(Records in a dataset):
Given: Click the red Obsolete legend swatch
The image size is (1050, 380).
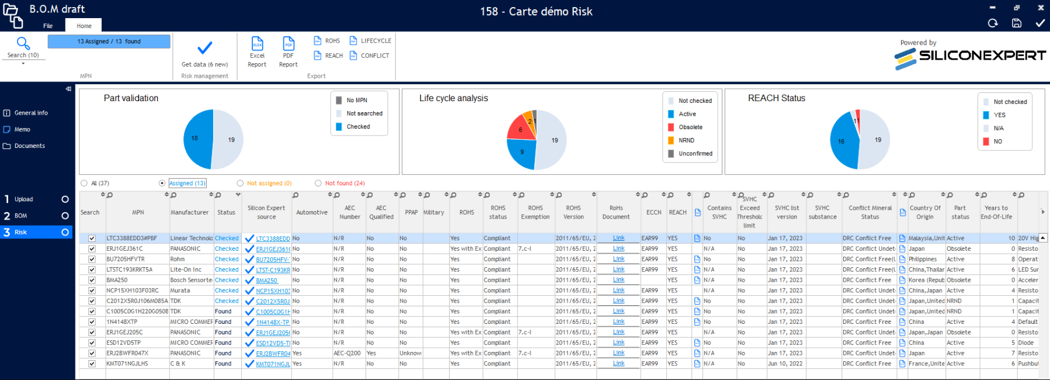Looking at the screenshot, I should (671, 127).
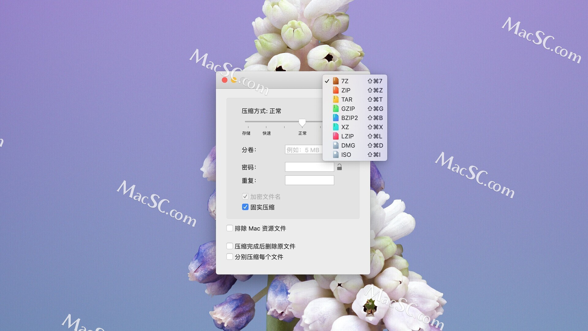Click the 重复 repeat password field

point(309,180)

...

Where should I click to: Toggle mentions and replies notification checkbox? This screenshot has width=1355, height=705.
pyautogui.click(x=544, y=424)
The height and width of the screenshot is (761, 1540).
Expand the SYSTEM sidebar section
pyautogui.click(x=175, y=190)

(WRITTEN TASK): Could you reproduce the lines between the one holding "The height and" and the one holding "pyautogui.click(x=175, y=190)", inclusive, substituting "navigation" for "sidebar" and leaving everything else unchanged?

(FINISHED EXERCISE):
The height and width of the screenshot is (761, 1540).
Expand the SYSTEM navigation section
pyautogui.click(x=175, y=190)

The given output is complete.